Information shown:
==========
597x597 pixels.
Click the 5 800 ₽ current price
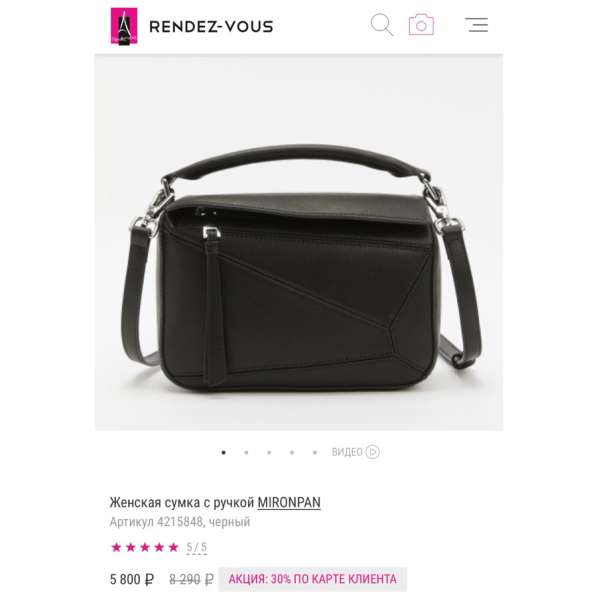click(132, 579)
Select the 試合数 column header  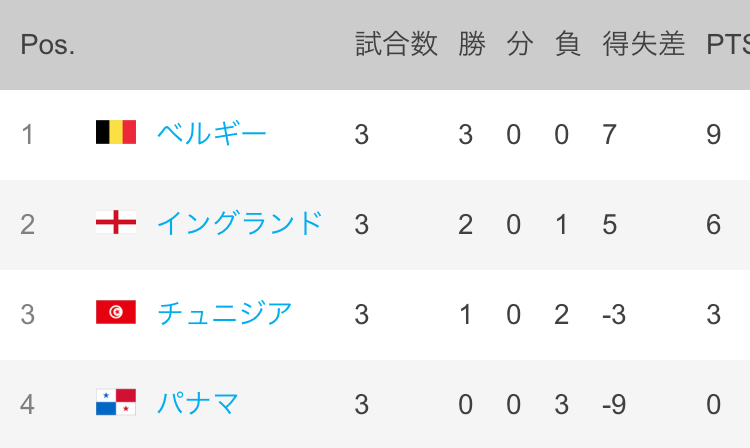pos(396,44)
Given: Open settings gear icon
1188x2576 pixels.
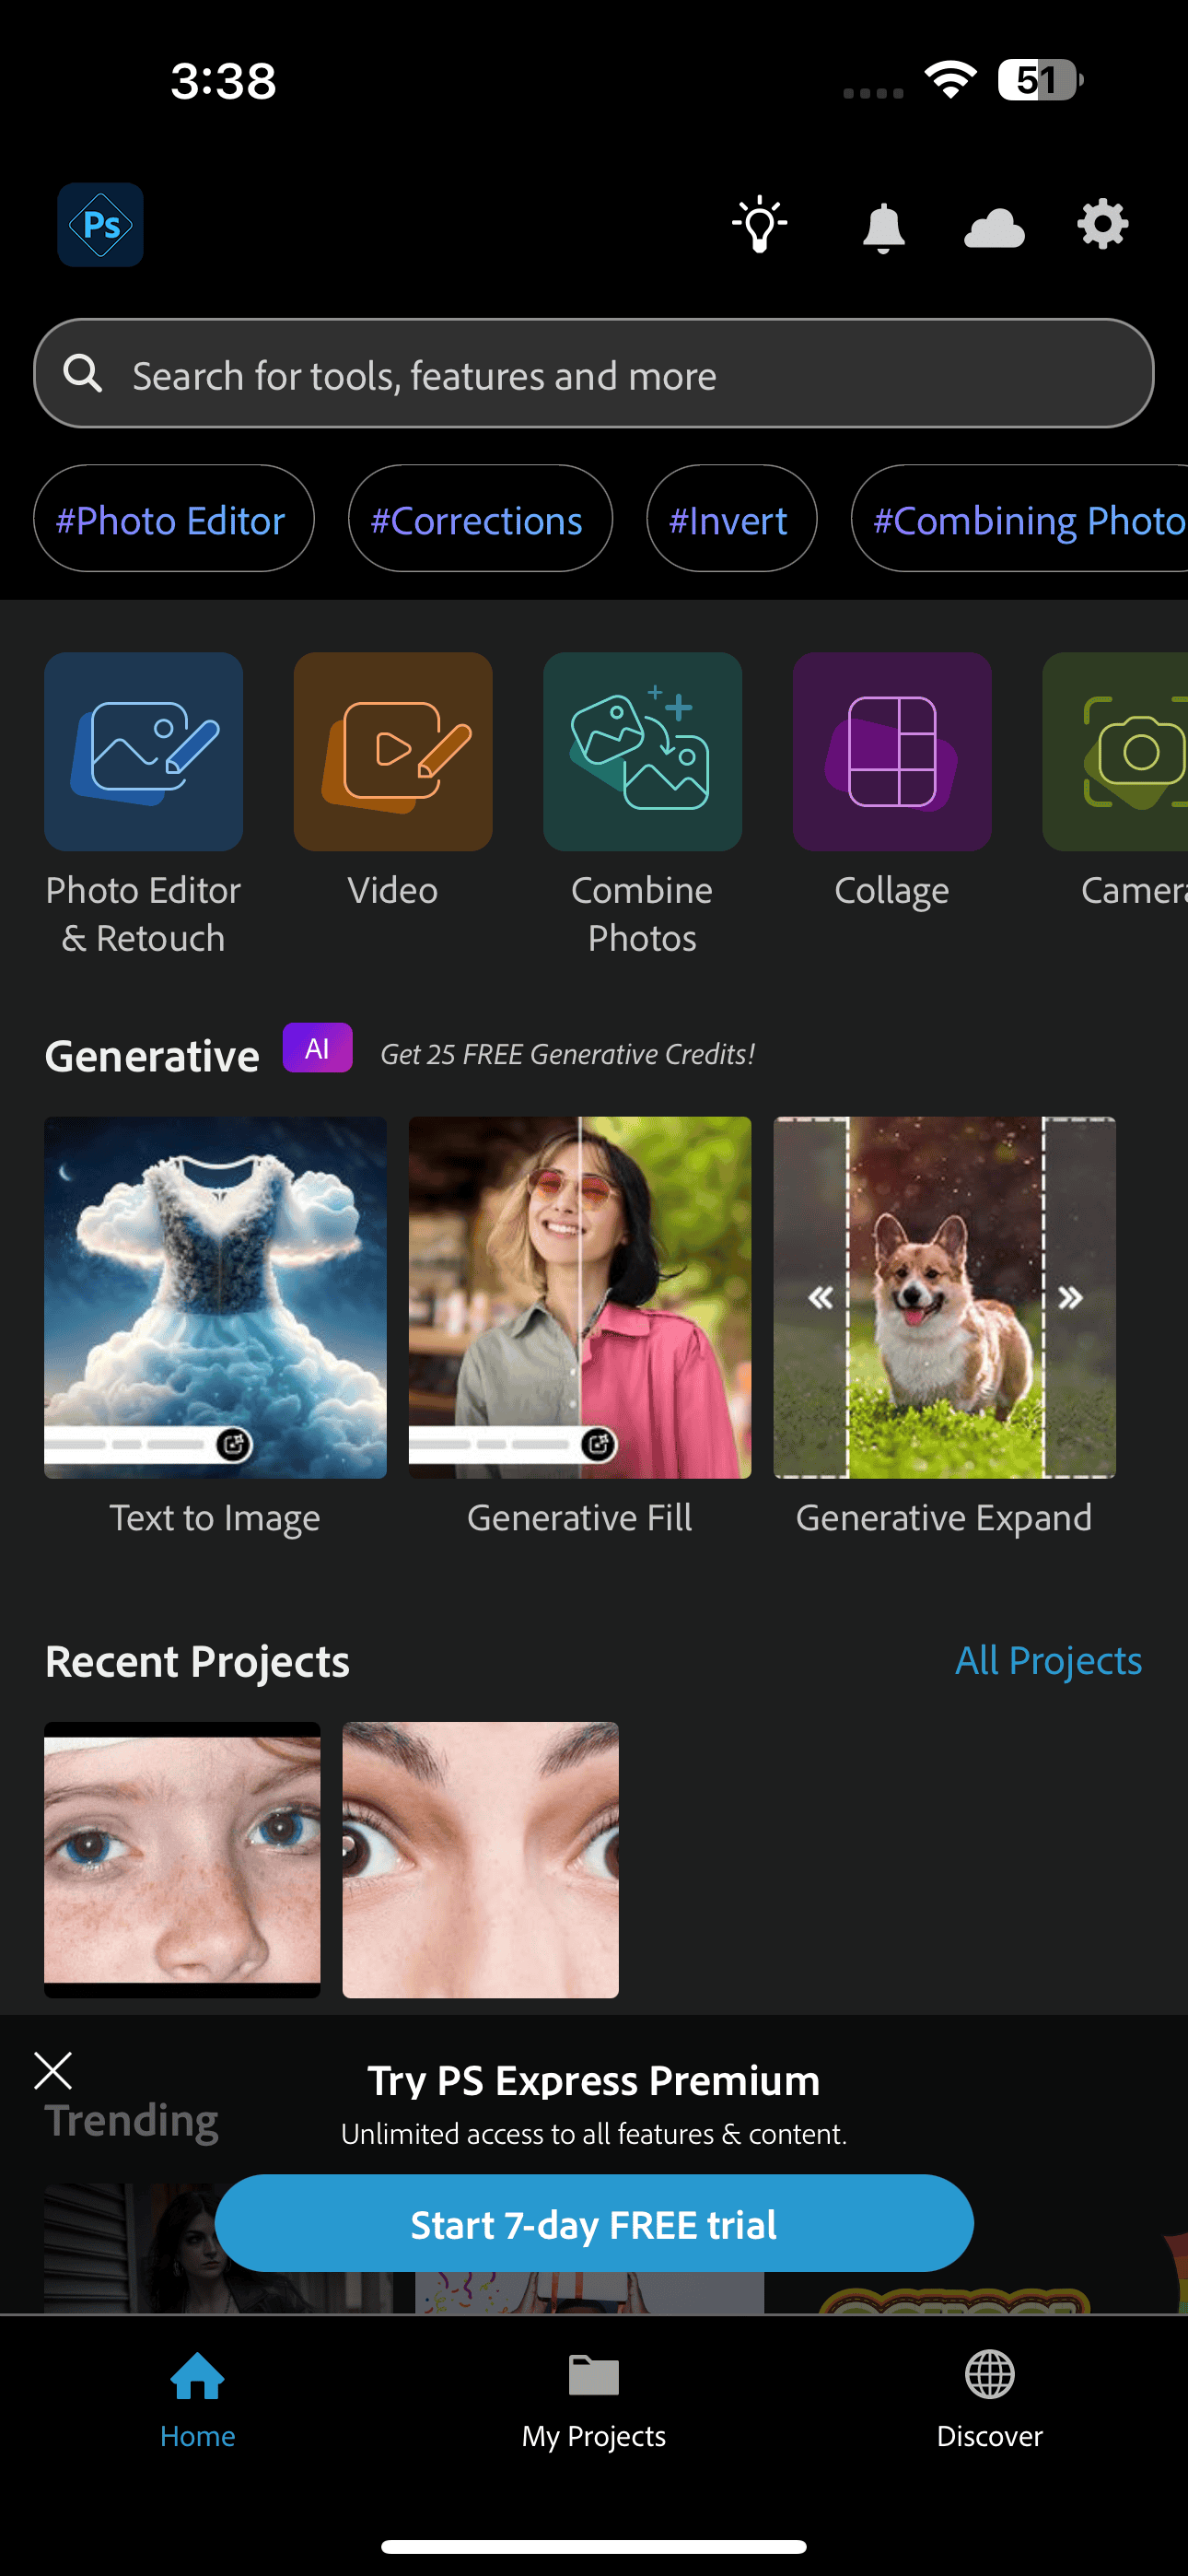Looking at the screenshot, I should pos(1102,224).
==========
Instructions to follow:
Where the line containing "Given: Open settings gear icon" appears, begin copying there and continue exactly through the final line of the records; both end lines belong in the copy, pictures do not.

Solution to the exercise:
Given: Open settings gear icon
1188x2576 pixels.
Looking at the screenshot, I should pos(1102,224).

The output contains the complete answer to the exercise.